Anyway. We’re in Truro with 90 minutes to kill. Shall we go get a pint in that brewery pub with free monkey nuts? Y’know, the one that plays dodgy power ballads interspersed with classic rock, like every other bloody pub in this county. Oh, but also Wu-Tang Clan? Huh.
It’s basically the only thing open in Truro anyway, and certainly the only place we walk past that’s got more than 3 or 4 people in it. I get a lovely stout, Helen has some new viciously awful cider. We spend 10 minutes searching Google for Spar, or a Co-Op, or any off-licence, or anywhere at all in Truro that we might be able to get some sauce for the train home, all to no avail. As we leave there are some kids on bikes who apologise to us for getting in the way of our photo, which is totally not appropriate behaviour. Why aren’t you trying to nick the phones from our hands? Kids today, pfft.
15 minutes of nothing later, we’re back at the station with another 15 minutes to kill. The Railway Tavern is open and apparently everyone is welcome, but, uh, … nah, you’re fine.
No beer. What do do? Hangman, that’s what. It’s a memory test, we play Hangman for most of the journey to test one another on stuff we’ve done over the past couple of days. 20 games and an hour later, via everywhere except the request stop, we’re back at the van. There’s some beer left in the fridge and we eat the remaining beefy cheesy rolls. Photos are shared but for some inexplicable reason I absolutely cannot keep my eyes open, let alone start writing a blog, so I go to bed ridiculously early. What gives?
I’m tacking Monday and our journey home on here as a small coda rather than a post in its own right, mostly because very little of note happened. Not that it’ll stop me writing a bit about it.
First, we said goodbye to the van and the proprietors.
Will kinda miss this living room. It was very cosy.
There is panic for a couple of hours, because Helen’s cat-sitter - on his debut assignment - didn’t send her a message or photo last night or overnight. What’s happened? Has he stolen the cat? Has the cat killed him?
First leg is a big train to Exeter St Davids. Having found no shops yesterday we’ve no breakfast and no diet coke, we’re thankful for a train with a cafe… except as soon as we sit down they announce that it’s shut because they’re doing a stock take and will change staff in a couple of stations time. For fucks sake!
A WhatsApp message of the cat’s face arrives. Past Plymouth and the cafe opens. Helen buys bacon rolls with barely any bacon in, and caffeine. It helps. News reaches us that there’s train fail at both Woking and Waterloo which might fuck us up later. At Exeter St David’s we pop outside so Helen can vape and I can go into a thoroughly disappointing off-licence. With a bit more time to spare I could’ve gone to the brewery up the way, but alas, not today.
The station claims our train will still go to Waterloo, but the National Rail app says it’s terminating at Basingstoke.

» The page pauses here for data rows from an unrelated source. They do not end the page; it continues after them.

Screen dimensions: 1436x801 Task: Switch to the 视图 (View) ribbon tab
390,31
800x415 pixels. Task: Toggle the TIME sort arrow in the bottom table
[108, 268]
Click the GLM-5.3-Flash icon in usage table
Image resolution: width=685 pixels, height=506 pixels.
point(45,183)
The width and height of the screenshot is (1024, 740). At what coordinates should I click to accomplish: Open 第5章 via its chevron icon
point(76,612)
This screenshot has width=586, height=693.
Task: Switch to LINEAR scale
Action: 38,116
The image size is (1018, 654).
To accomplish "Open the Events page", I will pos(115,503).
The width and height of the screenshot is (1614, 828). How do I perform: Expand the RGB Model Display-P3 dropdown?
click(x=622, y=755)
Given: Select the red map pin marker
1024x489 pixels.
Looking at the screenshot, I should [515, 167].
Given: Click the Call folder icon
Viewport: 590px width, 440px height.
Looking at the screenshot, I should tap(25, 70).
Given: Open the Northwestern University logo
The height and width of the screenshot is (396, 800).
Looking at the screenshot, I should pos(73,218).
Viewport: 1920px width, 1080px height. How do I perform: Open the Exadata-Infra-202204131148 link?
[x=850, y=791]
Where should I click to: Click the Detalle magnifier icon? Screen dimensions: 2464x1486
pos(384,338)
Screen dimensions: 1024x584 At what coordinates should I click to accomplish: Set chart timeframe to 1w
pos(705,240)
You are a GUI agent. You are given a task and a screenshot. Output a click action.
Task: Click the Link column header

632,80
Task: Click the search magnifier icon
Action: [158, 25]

We get seats, sadly with no USB power nearby, and start making plans for what to do during a forthcoming holiday in May (no spoilers, such a tease). We stop at every station in Devon and the train fills up. Eventually there’s a trolley with salty and sugary goods, to fuel Helen as she composes the photo portion of this post. We’re told that yes, this train is now kicking us off at Basingstoke. Fucking hell, really? Quarter of an hour later is a train to Woking, where Helen almost misses our connection by vaping at the precise time the guy manning the barriers decides to bugger off so as to not be around to let her back in.
Eventually, a sudden 5 hours after we left Cornwall, we’re back in Surbiton - a good 3.5 hours earlier than we would’ve been on our original tickets, and with no rush hour London to contend with. It’s time to do a bunch of washing, get a pizza, watch some wrestling, and be happy that I’ve got to start work at 6am tomorrow. Bleurgh.